Loss of AP-3 reduces the pool of recycling SVs labeled with VMAT2-pH but also affects the initial rate of response, well before exhaustion of the recycling pool. In addition, the imaging of VMAT2-pH is normalized to the total pool of presynaptic reporter revealed in NH₄Cl. The defect in release observed in the absence of AP-3 thus occurs independent of a reduction in the total pool of VMAT2-pH. Previous work has also shown an important role for the dopamine transporter DAT in the summation of dopamine release at high-frequency stimulation (63). Increased DAT activity might therefore impair dopamine release specifically at high frequency, but we observe no change in dopamine clearance to indicate a change in DAT function. In addition, the ~50% reduction in dopamine release observed at low frequency in the absence of β3B could influence the activation of presynaptic receptors to produce additional effects on release at high frequency, but we have used multiple receptor antagonists to prevent these effects. Further, the VMAT2 heterozygote, with a similar reduction in dopamine release as the β3B KO, shows no additional defect in dopamine release at high frequency. Thus, the role of neural AP-3 in the frequency dependence of dopamine release is independent of its role in the absolute amount of dopamine released. In contrast to the striatum, loss of β3B does not affect the frequency dependence of dopamine release in the midbrain. Thus, AP-3 does not appear to be involved in the formation of somatodendritic secretory vesicles.

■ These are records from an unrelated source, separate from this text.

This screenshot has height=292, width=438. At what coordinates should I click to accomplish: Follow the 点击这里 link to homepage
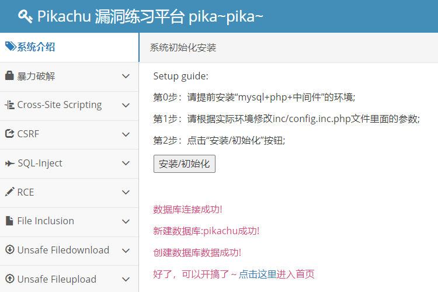coord(258,274)
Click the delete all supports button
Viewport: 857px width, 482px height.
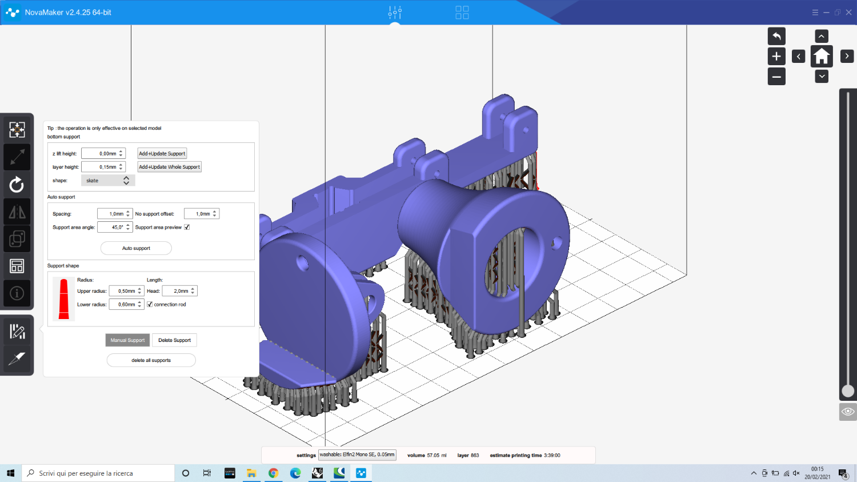coord(151,360)
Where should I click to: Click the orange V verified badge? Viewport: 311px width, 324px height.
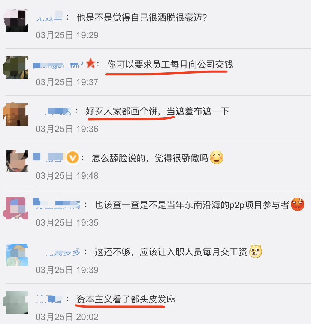point(73,158)
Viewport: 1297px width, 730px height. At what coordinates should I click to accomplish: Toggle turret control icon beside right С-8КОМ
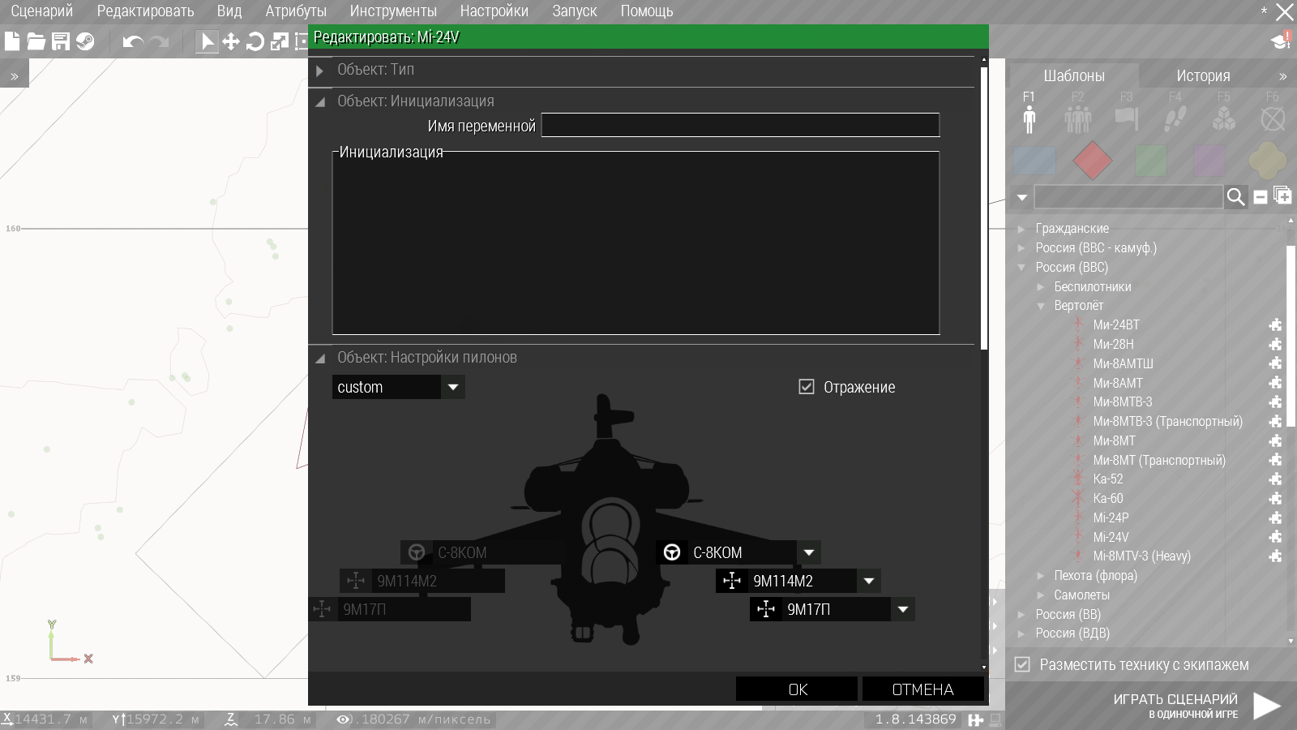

VPS41 appears to serve as the coat protein for AP-3 in the formation of dense core vesicles (48, 64). We now find that VPS41 also contributes to the role of AP-3 in axonal polarity and SV biogenesis. Loss of VPS41 produces the same depletion of striatal dopamine as loss of β3B and preferentially impairs the response to stimulation at high frequency. Thus, VPS41 cooperates with neural AP-3 in multiple trafficking processes that contribute to neurotransmitter release.

The effect of AP-3 and VPS41 on SV exocytosis as well as recycling contrasts with the apparently more restricted role of AP-2 and clathrin in SV formation from the plasma membrane or by ultrafast endocytosis (15–17). Loss of these factors has not been found to affect initial release (17, 65) as shown here for AP-3 and VPS41, suggesting that additional factors contribute to the composition and properties of canonical SVs made independent of AP-3.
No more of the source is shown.